#### Task objective:
Your answer is to be the exact text of the lines from the one containing "Screen dimensions: 750x624" through the final line of the entries, restated in full, with pictures omitted.

#### Data listing:

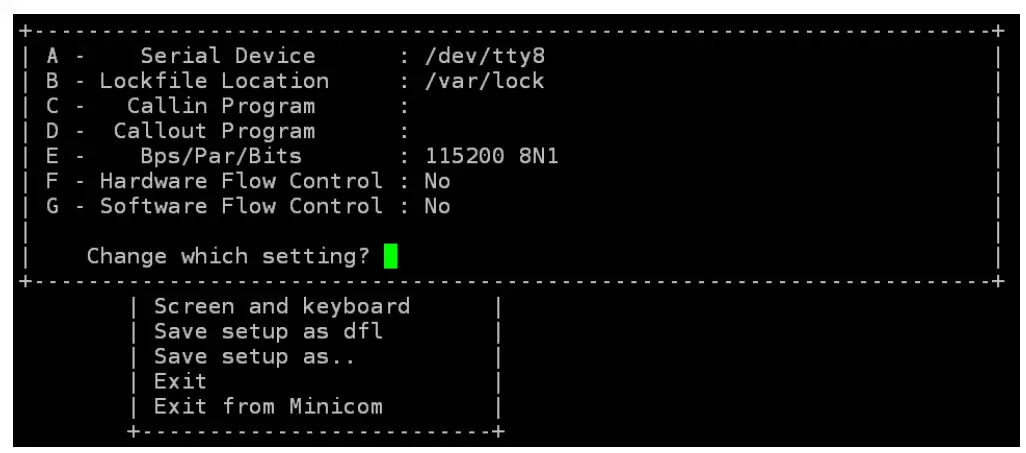Image resolution: width=1026 pixels, height=453 pixels.
Task: Toggle the Software Flow Control "No" value
Action: click(437, 206)
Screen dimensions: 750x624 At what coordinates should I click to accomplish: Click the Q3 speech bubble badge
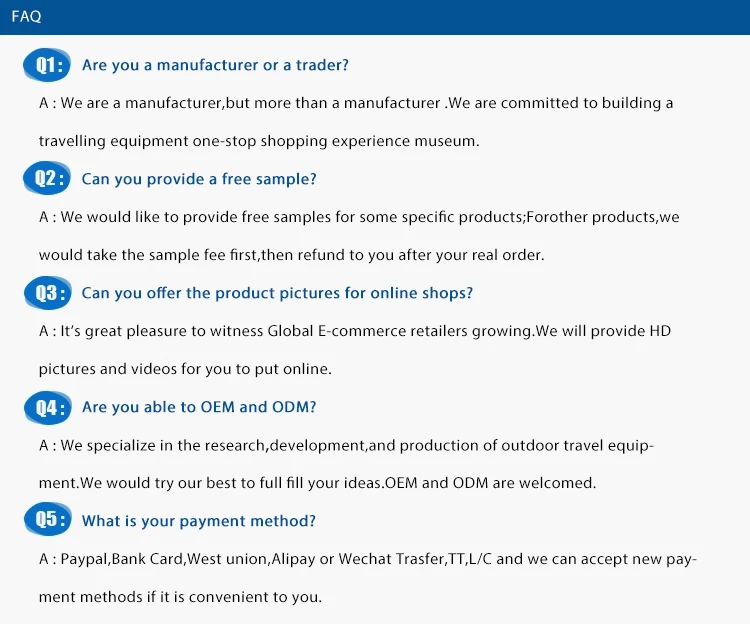coord(46,293)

#### Response:
Screen dimensions: 750x624 At what coordinates should I click to accomplish: Click the Q3 speech bubble badge
coord(46,293)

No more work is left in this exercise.